But, to postulate that it will begin rotating on it's longitudinal/roll axis....hmmmm seems like a stretch.



You're right, that would be weird.
I think we're getting confused over axes. It's not rolling around the long axis. I'll start again with an example of my own to see if we can get the same mental model, which should make it all clearer:

Ok, so there's an ice surface, and a center point where a rope is being swung in circles. The weight at the end of the rope is a metal bar sliding on the ice. Swing the metal bar around in circles, 180 deg/sec.
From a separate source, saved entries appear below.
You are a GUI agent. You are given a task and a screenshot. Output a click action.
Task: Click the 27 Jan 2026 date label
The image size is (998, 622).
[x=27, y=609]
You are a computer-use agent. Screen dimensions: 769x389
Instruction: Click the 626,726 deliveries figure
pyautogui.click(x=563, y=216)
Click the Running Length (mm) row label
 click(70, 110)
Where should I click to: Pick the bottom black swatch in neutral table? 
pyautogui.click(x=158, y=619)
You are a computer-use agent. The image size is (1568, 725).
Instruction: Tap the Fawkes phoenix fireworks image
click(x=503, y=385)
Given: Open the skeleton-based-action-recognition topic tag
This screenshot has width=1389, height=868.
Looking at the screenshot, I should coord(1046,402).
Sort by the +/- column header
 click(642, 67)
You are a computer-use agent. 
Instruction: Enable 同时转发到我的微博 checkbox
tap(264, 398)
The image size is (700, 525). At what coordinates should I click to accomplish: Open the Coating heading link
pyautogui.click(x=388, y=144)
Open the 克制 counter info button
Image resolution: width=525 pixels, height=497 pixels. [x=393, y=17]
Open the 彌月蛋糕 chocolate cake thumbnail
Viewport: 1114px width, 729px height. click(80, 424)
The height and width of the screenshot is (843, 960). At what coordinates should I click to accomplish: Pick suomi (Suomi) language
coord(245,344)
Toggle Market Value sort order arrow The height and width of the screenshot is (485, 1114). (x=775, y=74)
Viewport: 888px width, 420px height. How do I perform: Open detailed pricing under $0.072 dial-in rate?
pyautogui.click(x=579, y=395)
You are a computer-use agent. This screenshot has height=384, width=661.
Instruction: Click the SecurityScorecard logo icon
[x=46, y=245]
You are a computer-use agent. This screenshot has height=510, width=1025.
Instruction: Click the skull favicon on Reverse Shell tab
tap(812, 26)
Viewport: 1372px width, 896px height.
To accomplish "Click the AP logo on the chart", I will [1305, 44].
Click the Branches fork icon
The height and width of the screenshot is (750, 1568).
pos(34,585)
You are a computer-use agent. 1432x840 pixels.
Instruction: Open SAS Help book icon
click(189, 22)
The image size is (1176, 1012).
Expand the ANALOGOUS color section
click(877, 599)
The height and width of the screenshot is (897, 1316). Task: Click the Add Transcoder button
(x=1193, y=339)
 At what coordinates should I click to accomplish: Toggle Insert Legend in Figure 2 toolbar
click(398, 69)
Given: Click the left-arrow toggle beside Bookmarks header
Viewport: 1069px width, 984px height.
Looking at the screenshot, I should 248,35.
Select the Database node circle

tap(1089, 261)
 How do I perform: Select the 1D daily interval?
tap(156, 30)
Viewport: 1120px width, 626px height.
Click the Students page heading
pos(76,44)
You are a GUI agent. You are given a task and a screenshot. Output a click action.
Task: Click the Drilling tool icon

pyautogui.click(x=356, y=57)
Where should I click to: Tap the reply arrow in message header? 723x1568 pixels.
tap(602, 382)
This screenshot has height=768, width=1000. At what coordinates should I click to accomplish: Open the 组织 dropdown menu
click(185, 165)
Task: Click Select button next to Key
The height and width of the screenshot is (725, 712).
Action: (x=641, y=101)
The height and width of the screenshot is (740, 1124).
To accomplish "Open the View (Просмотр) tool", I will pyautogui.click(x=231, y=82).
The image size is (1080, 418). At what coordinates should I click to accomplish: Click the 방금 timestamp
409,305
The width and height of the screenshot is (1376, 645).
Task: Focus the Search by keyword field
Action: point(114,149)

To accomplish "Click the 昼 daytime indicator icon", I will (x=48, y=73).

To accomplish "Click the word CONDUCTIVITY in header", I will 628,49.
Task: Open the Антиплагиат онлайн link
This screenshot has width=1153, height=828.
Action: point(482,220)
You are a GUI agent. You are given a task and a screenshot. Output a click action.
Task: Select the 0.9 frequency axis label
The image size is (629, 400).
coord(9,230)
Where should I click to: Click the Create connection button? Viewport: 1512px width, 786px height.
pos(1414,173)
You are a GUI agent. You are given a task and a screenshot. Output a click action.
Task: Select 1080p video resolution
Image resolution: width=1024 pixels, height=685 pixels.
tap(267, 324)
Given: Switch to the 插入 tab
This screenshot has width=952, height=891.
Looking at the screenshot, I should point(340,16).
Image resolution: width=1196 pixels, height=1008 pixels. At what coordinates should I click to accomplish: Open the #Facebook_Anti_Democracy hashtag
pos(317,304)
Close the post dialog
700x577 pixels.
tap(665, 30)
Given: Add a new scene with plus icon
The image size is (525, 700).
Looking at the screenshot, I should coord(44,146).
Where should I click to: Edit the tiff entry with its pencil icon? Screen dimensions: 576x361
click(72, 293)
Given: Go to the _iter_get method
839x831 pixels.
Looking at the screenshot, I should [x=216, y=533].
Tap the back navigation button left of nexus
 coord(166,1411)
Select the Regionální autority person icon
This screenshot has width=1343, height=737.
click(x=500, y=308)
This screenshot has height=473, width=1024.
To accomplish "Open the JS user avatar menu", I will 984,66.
If you could get a drone to hover over the bar as it goes in circles (with impressive piloting skills), without turning the drone's direction, a camera on it looking down would see it rotating 180 deg/sec. That's showing the rotational momentum it has.

If the knot at the metal bar fails and the bar goes flying, off it goes in the direction it was going at the moment it was let go. But it still has that rotational momentum, so as it flies off, it is also spinning about the vertical axis. (Axis up and down relative to the ground).

And that's the skydiver who chopped from his spinning mal, spinning away....

[inline spinning_bar.jpg]

As something of a live demonstration, I have a video on youtube,showing me intentionally cutting away one side of a square 190 F-111 canopy. (Poor video quality though.)

Even that big old canopy gave me 360 deg/sec rotation. Quite a ride, and I certainly had plenty of that rotation still, when I pulled the other cutaway cable.

I probably spun a couple times around (around the vertical axis relative to the earth), somewhere aong the way also flipping myself belly to earth before deploying an F-111 main. Guess I slowed the turn enough, as I didn't get line twists on deployment.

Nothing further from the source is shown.